Theorem. Let $X$ and $Y$ be arbitrary topological spaces with $Y$ (path) connected. If there are maps $f:X\rightarrow Y$ and $g:Y\rightarrow X$ such that $g\circ f:X\rightarrow X$ is homotopic to the identity map, then $X$ is (path) connected.

Proof: Let $f:X\rightarrow Y$ and $g:Y\rightarrow X$ be maps satisfying theorem's assumption. Furthermore let $X=\bigcup X_i$ be a decomposition of $X$ into (path) connected components.

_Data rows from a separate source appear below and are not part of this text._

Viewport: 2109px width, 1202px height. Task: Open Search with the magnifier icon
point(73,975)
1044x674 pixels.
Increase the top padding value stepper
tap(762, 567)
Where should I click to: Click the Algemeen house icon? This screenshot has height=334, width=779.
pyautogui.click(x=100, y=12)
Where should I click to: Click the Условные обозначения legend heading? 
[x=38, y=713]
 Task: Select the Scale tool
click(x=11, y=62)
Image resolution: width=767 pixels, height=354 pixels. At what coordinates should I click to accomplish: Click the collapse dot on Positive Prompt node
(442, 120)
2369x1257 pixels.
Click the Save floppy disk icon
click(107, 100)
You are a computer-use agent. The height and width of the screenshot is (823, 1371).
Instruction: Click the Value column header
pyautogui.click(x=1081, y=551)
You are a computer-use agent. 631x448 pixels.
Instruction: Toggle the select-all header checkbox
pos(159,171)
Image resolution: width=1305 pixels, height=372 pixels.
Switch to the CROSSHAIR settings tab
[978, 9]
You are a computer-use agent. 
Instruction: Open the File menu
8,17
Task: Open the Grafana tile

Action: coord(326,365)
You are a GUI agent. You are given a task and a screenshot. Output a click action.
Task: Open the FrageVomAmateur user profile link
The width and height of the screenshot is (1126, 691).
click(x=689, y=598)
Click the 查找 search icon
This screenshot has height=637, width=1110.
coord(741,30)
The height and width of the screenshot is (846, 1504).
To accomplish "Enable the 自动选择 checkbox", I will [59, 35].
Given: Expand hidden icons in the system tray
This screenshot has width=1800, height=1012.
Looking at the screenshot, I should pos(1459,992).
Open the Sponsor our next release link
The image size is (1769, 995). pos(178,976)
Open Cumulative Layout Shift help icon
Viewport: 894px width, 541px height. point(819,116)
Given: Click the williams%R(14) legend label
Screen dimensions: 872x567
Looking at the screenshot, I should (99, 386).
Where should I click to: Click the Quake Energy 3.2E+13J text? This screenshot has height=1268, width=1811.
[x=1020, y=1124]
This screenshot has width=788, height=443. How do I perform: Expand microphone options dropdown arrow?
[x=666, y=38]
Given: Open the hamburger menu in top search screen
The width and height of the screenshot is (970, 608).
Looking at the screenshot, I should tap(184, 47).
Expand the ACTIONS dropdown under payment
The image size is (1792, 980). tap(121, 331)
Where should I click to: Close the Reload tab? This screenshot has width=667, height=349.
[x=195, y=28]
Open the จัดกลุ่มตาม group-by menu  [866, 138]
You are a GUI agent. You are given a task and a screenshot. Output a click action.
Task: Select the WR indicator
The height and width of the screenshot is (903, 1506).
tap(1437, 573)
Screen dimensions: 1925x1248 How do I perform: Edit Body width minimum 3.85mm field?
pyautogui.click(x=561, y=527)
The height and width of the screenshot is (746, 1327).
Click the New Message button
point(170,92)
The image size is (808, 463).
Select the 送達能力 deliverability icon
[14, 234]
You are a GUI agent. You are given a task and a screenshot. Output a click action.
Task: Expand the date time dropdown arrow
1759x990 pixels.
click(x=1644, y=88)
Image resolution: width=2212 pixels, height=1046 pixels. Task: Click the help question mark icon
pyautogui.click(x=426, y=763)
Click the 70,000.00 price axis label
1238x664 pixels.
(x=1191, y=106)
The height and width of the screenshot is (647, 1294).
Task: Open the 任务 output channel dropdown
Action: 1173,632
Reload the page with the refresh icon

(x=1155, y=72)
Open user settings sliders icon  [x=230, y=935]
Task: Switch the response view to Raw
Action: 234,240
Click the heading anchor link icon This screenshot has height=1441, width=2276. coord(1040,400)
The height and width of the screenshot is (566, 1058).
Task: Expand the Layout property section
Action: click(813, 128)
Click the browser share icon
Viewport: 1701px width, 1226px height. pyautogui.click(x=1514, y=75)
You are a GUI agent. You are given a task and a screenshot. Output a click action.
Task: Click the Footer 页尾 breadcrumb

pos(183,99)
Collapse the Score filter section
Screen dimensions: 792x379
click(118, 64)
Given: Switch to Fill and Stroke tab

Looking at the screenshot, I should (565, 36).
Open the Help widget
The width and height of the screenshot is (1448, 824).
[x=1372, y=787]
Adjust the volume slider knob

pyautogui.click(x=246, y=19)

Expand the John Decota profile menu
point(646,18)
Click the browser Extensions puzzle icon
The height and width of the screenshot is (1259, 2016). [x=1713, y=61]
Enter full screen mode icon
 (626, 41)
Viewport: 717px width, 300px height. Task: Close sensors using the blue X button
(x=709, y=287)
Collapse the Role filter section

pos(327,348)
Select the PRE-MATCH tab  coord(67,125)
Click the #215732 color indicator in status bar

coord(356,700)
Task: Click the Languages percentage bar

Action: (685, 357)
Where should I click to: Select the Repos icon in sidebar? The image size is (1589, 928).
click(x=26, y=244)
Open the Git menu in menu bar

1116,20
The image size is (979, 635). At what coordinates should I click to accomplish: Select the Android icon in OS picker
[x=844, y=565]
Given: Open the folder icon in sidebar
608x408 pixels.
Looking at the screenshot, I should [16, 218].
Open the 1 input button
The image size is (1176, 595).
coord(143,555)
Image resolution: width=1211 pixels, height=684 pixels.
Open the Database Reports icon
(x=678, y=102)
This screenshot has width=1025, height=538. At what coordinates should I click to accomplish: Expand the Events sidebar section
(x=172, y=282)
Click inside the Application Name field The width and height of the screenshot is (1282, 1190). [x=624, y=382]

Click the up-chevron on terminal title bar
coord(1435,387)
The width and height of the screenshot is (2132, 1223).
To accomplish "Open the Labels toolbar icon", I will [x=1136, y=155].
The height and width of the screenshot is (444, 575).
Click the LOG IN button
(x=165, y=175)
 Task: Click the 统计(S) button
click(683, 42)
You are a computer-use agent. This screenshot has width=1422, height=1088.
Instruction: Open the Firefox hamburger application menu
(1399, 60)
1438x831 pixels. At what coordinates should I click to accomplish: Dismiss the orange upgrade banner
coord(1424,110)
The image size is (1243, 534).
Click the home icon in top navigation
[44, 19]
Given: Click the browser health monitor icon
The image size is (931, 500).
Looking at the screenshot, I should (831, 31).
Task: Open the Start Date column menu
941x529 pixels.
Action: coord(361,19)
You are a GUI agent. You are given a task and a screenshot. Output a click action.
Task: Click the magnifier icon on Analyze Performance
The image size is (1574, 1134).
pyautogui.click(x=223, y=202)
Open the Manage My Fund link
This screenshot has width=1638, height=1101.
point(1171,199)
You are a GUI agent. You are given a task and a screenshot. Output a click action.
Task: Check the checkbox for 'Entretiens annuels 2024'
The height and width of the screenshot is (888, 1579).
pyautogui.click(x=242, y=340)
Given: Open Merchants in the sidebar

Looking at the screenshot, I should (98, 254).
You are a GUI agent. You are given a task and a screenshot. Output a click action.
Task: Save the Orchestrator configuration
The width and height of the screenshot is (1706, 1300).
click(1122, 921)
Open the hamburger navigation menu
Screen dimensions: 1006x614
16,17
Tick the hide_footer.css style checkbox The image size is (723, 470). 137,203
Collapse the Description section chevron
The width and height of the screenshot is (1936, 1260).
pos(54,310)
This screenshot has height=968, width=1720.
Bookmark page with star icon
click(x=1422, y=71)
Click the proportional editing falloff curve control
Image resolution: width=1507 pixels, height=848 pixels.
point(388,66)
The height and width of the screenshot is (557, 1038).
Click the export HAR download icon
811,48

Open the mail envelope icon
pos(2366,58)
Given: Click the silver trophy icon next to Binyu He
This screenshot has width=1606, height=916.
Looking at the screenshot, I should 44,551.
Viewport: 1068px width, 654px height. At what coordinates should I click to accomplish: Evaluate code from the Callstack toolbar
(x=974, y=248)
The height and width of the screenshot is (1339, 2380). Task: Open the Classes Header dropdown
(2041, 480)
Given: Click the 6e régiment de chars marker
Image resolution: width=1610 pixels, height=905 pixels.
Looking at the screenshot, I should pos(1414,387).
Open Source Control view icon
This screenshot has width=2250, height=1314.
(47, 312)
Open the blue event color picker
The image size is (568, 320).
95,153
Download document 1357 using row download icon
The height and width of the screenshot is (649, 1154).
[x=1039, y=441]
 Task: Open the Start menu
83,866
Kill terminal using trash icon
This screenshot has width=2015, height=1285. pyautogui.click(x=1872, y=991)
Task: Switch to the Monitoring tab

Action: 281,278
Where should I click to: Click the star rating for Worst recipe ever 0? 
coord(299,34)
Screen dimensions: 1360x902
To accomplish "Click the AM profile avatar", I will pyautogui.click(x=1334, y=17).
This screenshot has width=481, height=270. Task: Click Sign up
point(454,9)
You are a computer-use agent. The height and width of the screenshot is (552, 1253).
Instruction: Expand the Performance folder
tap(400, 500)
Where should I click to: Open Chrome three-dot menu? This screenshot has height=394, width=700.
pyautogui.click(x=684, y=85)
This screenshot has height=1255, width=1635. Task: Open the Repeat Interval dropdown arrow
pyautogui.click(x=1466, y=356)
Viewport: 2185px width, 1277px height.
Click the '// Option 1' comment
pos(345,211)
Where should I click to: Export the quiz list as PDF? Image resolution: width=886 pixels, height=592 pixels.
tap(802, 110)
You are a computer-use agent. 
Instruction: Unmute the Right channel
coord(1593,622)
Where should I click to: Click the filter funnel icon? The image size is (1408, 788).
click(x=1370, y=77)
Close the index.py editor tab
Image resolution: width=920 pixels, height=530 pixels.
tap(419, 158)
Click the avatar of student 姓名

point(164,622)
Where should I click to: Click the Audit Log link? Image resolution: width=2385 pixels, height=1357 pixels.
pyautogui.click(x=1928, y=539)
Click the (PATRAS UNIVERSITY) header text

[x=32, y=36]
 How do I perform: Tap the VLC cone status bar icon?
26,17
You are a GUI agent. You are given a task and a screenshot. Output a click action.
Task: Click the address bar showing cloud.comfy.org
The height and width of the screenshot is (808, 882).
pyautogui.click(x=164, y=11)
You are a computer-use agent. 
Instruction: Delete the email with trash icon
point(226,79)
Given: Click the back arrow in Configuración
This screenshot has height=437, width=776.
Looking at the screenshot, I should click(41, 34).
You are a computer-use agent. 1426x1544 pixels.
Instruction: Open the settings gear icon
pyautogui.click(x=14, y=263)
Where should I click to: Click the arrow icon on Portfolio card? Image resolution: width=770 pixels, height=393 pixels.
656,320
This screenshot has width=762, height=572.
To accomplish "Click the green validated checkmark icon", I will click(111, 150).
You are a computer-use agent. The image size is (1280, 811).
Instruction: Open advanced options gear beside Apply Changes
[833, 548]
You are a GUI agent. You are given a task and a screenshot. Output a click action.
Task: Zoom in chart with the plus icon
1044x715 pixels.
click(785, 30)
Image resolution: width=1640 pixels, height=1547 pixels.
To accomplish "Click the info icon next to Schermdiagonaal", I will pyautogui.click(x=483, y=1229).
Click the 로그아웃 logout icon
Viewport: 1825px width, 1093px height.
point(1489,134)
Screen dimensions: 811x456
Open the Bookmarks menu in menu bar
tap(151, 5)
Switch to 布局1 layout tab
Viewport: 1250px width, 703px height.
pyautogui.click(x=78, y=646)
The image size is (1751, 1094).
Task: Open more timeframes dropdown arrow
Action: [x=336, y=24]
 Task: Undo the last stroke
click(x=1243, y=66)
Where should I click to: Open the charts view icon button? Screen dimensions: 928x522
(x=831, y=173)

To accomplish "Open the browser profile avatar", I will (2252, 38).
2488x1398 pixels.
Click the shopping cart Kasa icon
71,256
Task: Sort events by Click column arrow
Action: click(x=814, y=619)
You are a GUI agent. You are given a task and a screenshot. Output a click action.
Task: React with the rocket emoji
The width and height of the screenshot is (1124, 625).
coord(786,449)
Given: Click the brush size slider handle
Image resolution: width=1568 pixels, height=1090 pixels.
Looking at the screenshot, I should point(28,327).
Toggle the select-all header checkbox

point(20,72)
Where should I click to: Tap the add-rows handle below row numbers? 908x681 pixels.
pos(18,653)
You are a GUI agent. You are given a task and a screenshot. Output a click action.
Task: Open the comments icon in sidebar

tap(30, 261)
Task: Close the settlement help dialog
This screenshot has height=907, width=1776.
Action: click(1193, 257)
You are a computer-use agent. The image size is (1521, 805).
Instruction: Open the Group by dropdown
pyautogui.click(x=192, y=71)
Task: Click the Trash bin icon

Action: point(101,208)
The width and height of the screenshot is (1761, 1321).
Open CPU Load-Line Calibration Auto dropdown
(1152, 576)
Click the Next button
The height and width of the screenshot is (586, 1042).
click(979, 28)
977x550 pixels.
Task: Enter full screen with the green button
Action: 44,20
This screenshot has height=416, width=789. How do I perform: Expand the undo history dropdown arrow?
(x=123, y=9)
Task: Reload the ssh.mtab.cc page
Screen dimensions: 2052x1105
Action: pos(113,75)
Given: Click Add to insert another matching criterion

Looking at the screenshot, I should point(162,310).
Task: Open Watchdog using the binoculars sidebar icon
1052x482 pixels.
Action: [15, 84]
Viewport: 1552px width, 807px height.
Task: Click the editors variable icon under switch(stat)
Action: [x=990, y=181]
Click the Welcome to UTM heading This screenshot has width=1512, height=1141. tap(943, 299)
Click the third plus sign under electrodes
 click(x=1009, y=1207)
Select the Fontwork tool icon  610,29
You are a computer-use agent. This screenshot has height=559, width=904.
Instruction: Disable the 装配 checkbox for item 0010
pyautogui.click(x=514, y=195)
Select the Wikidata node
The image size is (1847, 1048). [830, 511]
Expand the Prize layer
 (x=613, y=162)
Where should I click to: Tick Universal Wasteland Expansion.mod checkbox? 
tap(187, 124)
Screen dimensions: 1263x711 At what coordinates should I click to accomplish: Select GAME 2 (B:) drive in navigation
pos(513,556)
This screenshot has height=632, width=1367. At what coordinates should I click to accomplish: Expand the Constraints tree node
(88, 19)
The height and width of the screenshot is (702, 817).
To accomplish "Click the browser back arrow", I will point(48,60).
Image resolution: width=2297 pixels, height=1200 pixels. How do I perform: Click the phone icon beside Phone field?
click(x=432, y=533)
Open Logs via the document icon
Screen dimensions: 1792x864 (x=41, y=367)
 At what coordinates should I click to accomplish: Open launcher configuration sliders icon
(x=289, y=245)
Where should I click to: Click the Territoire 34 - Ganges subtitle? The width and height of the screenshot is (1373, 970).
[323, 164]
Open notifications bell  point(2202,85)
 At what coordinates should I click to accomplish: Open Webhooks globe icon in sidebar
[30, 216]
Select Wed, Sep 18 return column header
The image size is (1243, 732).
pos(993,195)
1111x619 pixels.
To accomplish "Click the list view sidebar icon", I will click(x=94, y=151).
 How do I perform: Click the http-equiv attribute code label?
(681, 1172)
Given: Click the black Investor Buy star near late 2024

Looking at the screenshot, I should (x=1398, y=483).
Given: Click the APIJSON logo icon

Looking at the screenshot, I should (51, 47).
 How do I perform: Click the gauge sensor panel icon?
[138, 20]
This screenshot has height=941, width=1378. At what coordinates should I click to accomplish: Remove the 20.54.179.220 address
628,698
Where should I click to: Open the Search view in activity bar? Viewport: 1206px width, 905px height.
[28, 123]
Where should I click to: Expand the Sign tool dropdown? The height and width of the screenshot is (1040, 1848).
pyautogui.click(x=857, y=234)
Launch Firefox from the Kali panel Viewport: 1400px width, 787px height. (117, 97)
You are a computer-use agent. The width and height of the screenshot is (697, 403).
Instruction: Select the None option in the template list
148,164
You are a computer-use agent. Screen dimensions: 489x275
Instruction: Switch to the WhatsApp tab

Since $Y$ is (path) connected, then $g(Y)\subseteq X_i$ for some $i$ . Thus $(g\circ f)(X)\subseteq X_i$ . Now let $H:I\times X\rightarrow X$ be the homotopy from $g\circ f$ to the identity map. Let $\alpha_{x}:I\rightarrow X$ be a path defined by the formula: $\alpha_{x}(t)=H(t,x)$ . Since for all $x\in X$ we have $\alpha_{x}(0)\in X_i$ and $I$ is path connected, then $\alpha_{x}(I)\subseteq X_i$ . Therefore $H(I\times X)\subseteq X_i$ , but $H(\{1\}\times X)=X$ which implies that $X_i=X$ , so $X$ is (path) connected. $\square$

Straightforward application of this theorem is following:

Corollary. Let $X$ and $Y$ be homotopy equivalent spaces. Then $X$ is (path) connected if and only if $Y$ is (path) connected.